#### Exercise instructions
Repeat exactly the lines of the entries below from the one with "Viewport: 1986px width, 1014px" through the one with "Where should I", both ends included, and nothing else.

#### Supplied information
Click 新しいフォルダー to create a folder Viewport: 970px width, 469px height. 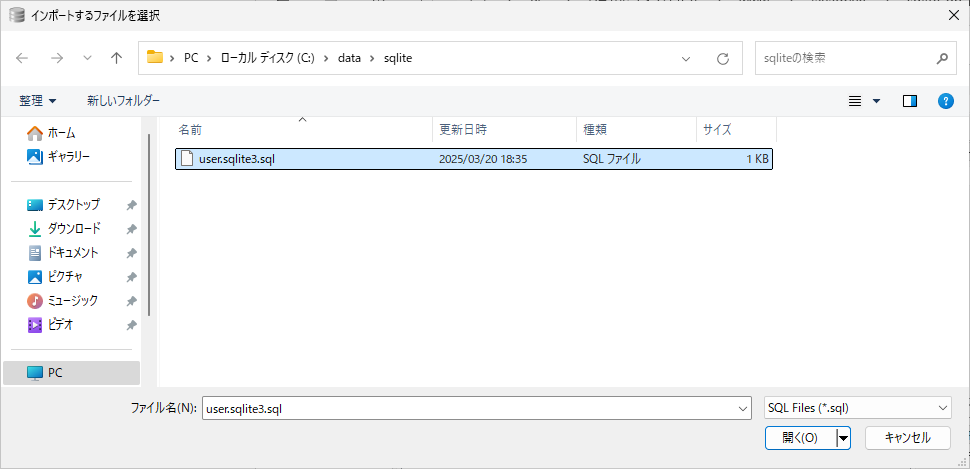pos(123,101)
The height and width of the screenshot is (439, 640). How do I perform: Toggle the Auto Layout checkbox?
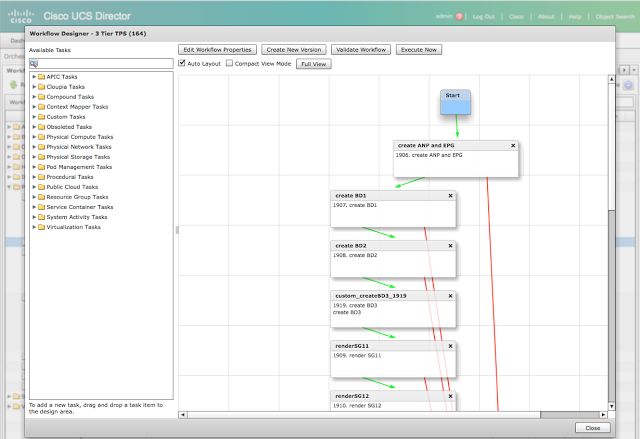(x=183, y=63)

==

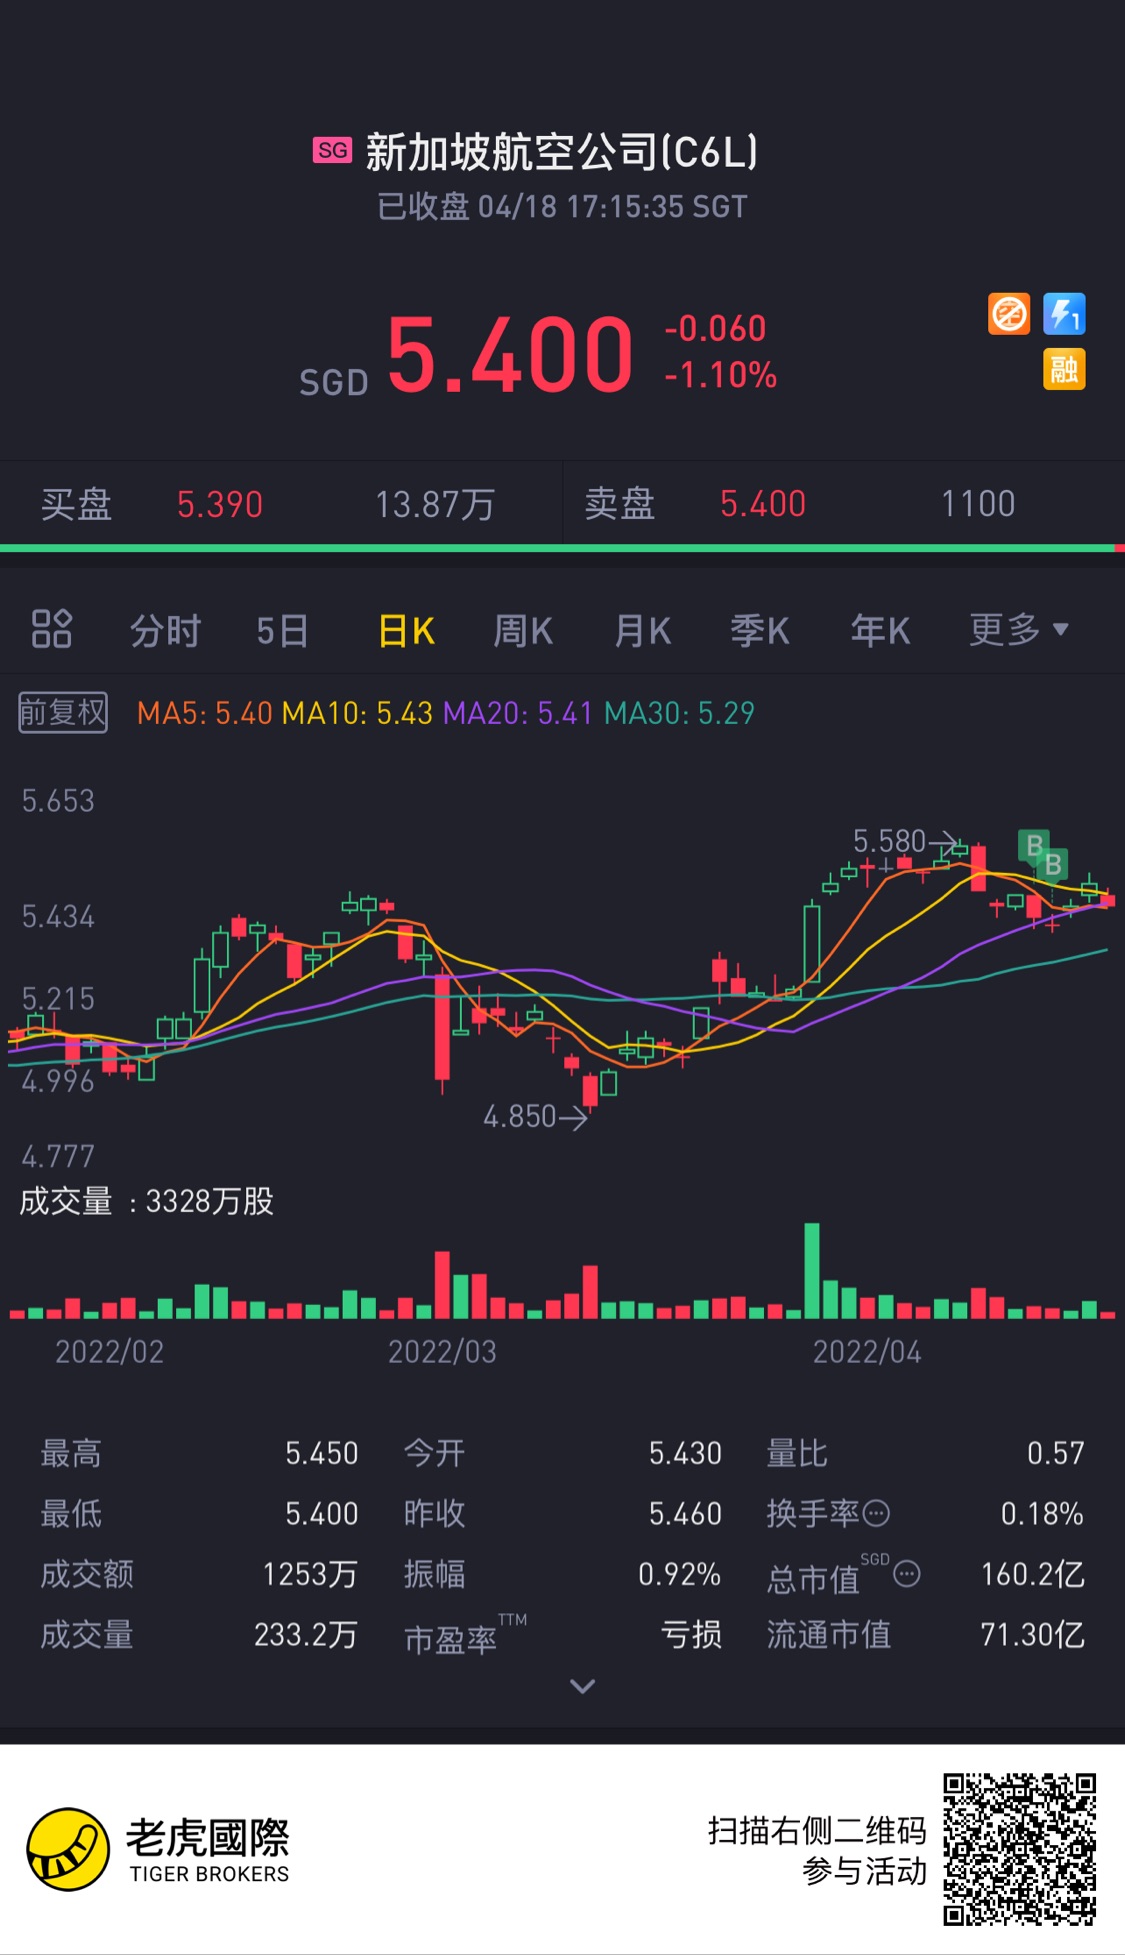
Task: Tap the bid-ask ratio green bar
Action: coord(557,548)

...

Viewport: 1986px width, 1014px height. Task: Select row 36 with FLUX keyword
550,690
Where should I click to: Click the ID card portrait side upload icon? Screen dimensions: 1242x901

#### Expected output
Viewport: 1986px width, 1014px height. Task: Select row 36 with FLUX keyword
550,690
Where should I click to: Click the ID card portrait side upload icon? Screen dimensions: 1242x901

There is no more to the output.